◆ **Data for analysis**:
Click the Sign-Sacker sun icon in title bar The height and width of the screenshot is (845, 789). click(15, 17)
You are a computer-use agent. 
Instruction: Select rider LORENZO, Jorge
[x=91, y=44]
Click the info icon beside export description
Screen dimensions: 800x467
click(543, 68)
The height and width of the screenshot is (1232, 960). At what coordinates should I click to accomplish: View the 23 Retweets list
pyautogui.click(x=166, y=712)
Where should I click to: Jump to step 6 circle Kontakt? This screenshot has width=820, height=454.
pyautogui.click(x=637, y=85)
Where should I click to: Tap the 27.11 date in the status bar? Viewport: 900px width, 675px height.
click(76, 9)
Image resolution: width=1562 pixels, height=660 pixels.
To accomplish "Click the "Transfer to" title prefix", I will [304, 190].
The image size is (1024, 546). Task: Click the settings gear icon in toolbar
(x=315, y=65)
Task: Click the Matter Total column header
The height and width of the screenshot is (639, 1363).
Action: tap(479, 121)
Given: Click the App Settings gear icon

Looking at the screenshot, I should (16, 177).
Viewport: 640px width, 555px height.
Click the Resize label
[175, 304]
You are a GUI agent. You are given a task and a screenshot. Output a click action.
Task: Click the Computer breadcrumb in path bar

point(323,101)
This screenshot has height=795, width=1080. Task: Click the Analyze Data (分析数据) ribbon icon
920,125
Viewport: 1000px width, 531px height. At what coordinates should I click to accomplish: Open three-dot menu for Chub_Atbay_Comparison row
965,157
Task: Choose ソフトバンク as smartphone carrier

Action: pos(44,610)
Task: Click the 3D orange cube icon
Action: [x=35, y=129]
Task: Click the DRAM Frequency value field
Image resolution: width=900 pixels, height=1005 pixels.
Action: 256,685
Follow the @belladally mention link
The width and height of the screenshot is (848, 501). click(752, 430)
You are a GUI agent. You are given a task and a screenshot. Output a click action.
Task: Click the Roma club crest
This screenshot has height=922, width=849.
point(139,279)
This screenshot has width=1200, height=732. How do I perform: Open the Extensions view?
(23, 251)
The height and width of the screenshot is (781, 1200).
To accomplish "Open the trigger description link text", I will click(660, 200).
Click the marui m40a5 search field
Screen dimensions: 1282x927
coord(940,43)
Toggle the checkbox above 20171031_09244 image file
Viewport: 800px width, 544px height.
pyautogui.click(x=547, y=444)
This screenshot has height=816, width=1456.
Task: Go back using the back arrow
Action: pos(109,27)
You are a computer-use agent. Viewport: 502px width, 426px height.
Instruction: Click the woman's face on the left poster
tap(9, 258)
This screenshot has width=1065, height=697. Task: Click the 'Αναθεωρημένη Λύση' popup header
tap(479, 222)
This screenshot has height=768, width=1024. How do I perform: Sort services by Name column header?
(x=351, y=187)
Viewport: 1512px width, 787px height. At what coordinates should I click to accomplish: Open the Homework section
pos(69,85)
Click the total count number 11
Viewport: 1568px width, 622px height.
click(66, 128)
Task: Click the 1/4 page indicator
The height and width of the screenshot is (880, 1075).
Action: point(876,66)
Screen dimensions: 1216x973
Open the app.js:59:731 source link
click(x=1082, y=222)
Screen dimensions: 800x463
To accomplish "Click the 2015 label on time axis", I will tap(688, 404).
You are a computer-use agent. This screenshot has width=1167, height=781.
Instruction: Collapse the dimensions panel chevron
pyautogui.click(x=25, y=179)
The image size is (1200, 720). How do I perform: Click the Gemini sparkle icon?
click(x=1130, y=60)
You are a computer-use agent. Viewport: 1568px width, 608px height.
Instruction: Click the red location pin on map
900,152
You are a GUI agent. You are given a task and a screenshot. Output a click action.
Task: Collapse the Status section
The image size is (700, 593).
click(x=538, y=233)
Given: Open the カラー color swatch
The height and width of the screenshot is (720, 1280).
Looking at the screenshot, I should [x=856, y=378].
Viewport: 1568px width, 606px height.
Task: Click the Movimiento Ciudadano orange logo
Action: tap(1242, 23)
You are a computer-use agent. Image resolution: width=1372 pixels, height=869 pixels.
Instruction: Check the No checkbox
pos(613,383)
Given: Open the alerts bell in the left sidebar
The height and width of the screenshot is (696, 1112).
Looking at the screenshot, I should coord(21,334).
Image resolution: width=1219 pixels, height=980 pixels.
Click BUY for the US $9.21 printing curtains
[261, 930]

◆ **Exercise objective**:
When you answer, repeat every record exactly, omitting nothing.

◆ **Solution**:
Click the Sign-Sacker sun icon in title bar The height and width of the screenshot is (845, 789). click(15, 17)
You are a computer-use agent. 
Instruction: Select rider LORENZO, Jorge
[x=91, y=44]
Click the info icon beside export description
Screen dimensions: 800x467
click(543, 68)
The height and width of the screenshot is (1232, 960). At what coordinates should I click to accomplish: View the 23 Retweets list
pyautogui.click(x=166, y=712)
Where should I click to: Jump to step 6 circle Kontakt? This screenshot has width=820, height=454.
pyautogui.click(x=637, y=85)
Where should I click to: Tap the 27.11 date in the status bar? Viewport: 900px width, 675px height.
click(76, 9)
Image resolution: width=1562 pixels, height=660 pixels.
To accomplish "Click the "Transfer to" title prefix", I will [304, 190].
The image size is (1024, 546). Task: Click the settings gear icon in toolbar
(x=315, y=65)
Task: Click the Matter Total column header
The height and width of the screenshot is (639, 1363).
Action: tap(479, 121)
Given: Click the App Settings gear icon

Looking at the screenshot, I should (16, 177).
Viewport: 640px width, 555px height.
Click the Resize label
[175, 304]
You are a GUI agent. You are given a task and a screenshot. Output a click action.
Task: Click the Computer breadcrumb in path bar

point(323,101)
This screenshot has height=795, width=1080. Task: Click the Analyze Data (分析数据) ribbon icon
920,125
Viewport: 1000px width, 531px height. At what coordinates should I click to accomplish: Open three-dot menu for Chub_Atbay_Comparison row
965,157
Task: Choose ソフトバンク as smartphone carrier

Action: pos(44,610)
Task: Click the 3D orange cube icon
Action: [x=35, y=129]
Task: Click the DRAM Frequency value field
Image resolution: width=900 pixels, height=1005 pixels.
Action: 256,685
Follow the @belladally mention link
The width and height of the screenshot is (848, 501). click(752, 430)
You are a GUI agent. You are given a task and a screenshot. Output a click action.
Task: Click the Roma club crest
This screenshot has height=922, width=849.
point(139,279)
This screenshot has width=1200, height=732. How do I perform: Open the Extensions view?
(23, 251)
The height and width of the screenshot is (781, 1200).
To accomplish "Open the trigger description link text", I will click(660, 200).
Click the marui m40a5 search field
Screen dimensions: 1282x927
coord(940,43)
Toggle the checkbox above 20171031_09244 image file
Viewport: 800px width, 544px height.
pyautogui.click(x=547, y=444)
This screenshot has height=816, width=1456.
Task: Go back using the back arrow
Action: pos(109,27)
You are a computer-use agent. Viewport: 502px width, 426px height.
Instruction: Click the woman's face on the left poster
tap(9, 258)
This screenshot has width=1065, height=697. Task: Click the 'Αναθεωρημένη Λύση' popup header
tap(479, 222)
This screenshot has height=768, width=1024. How do I perform: Sort services by Name column header?
(x=351, y=187)
Viewport: 1512px width, 787px height. At what coordinates should I click to accomplish: Open the Homework section
pos(69,85)
Click the total count number 11
Viewport: 1568px width, 622px height.
click(66, 128)
Task: Click the 1/4 page indicator
The height and width of the screenshot is (880, 1075).
Action: point(876,66)
Screen dimensions: 1216x973
Open the app.js:59:731 source link
click(x=1082, y=222)
Screen dimensions: 800x463
To accomplish "Click the 2015 label on time axis", I will tap(688, 404).
You are a computer-use agent. This screenshot has width=1167, height=781.
Instruction: Collapse the dimensions panel chevron
pyautogui.click(x=25, y=179)
The image size is (1200, 720). How do I perform: Click the Gemini sparkle icon?
click(x=1130, y=60)
You are a computer-use agent. Viewport: 1568px width, 608px height.
Instruction: Click the red location pin on map
900,152
You are a GUI agent. You are given a task and a screenshot. Output a click action.
Task: Collapse the Status section
The image size is (700, 593).
click(x=538, y=233)
Given: Open the カラー color swatch
The height and width of the screenshot is (720, 1280).
Looking at the screenshot, I should [x=856, y=378].
Viewport: 1568px width, 606px height.
Task: Click the Movimiento Ciudadano orange logo
Action: tap(1242, 23)
You are a computer-use agent. Image resolution: width=1372 pixels, height=869 pixels.
Instruction: Check the No checkbox
pos(613,383)
Given: Open the alerts bell in the left sidebar
The height and width of the screenshot is (696, 1112).
Looking at the screenshot, I should coord(21,334).
Image resolution: width=1219 pixels, height=980 pixels.
Click BUY for the US $9.21 printing curtains
[261, 930]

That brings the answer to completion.